◆ Exercise ◆
Write every line below out again exactly, images omitted.

── Given data

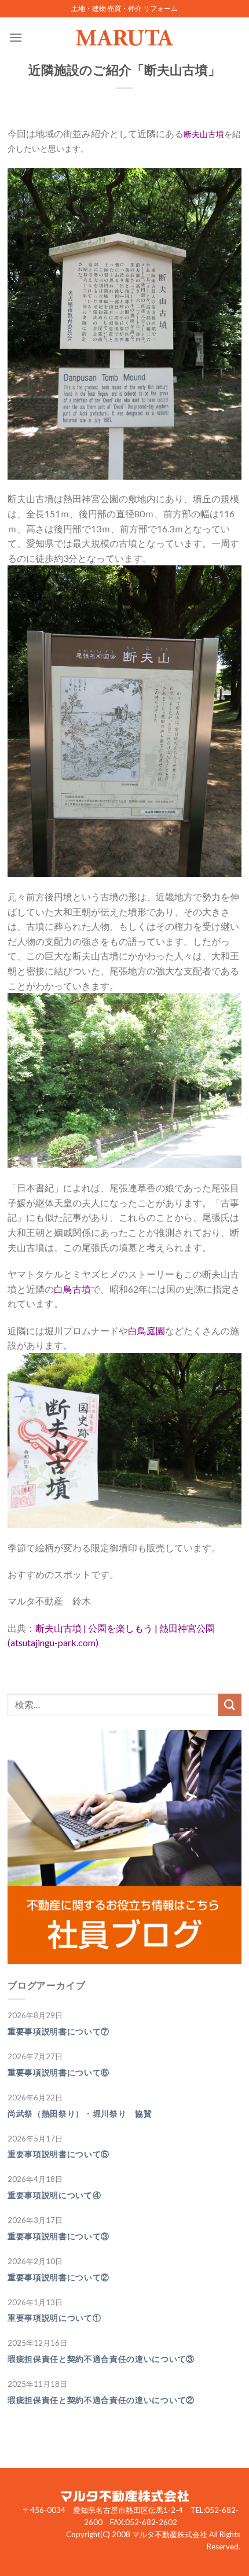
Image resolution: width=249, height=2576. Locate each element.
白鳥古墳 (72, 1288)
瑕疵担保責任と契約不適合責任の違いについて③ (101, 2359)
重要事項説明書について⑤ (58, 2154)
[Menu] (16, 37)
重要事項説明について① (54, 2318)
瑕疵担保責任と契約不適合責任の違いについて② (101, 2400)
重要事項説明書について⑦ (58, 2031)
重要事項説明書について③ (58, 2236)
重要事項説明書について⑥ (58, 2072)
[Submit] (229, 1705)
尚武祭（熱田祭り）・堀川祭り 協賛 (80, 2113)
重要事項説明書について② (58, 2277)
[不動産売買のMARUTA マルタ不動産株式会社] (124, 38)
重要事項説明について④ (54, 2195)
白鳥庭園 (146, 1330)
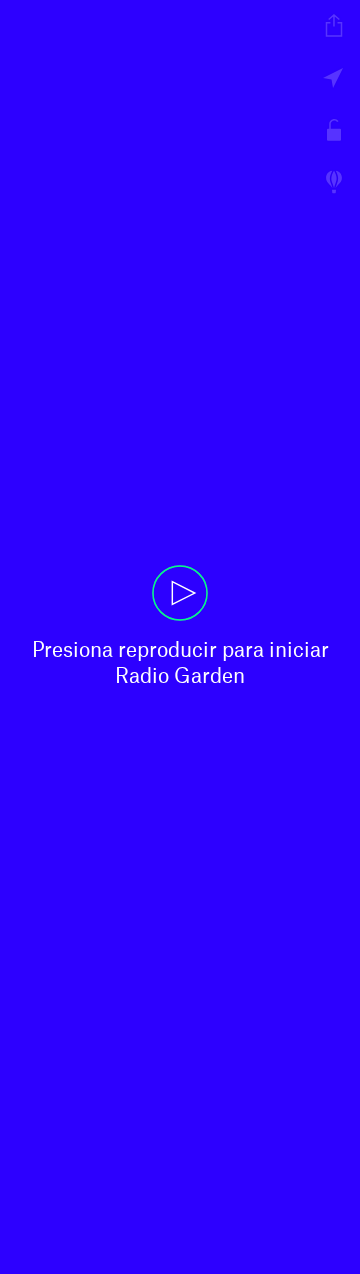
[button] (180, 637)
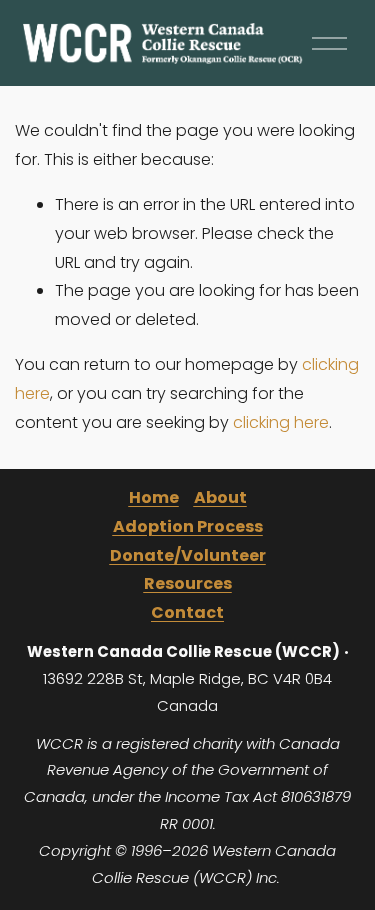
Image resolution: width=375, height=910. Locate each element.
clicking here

────

◆ Task response ◆
Image resolution: width=249, height=2576. Locate each element.
白鳥古墳 (72, 1288)
瑕疵担保責任と契約不適合責任の違いについて③ (101, 2359)
重要事項説明書について⑤ (58, 2154)
[Menu] (16, 37)
重要事項説明について① (54, 2318)
瑕疵担保責任と契約不適合責任の違いについて② (101, 2400)
重要事項説明書について⑦ (58, 2031)
重要事項説明書について③ (58, 2236)
重要事項説明書について⑥ (58, 2072)
[Submit] (229, 1705)
尚武祭（熱田祭り）・堀川祭り 協賛 (80, 2113)
重要事項説明書について② (58, 2277)
[不動産売買のMARUTA マルタ不動産株式会社] (124, 38)
重要事項説明について④ (54, 2195)
白鳥庭園 (146, 1330)
[button] (180, 637)
Image resolution: width=375, height=910. Locate each element.
clicking here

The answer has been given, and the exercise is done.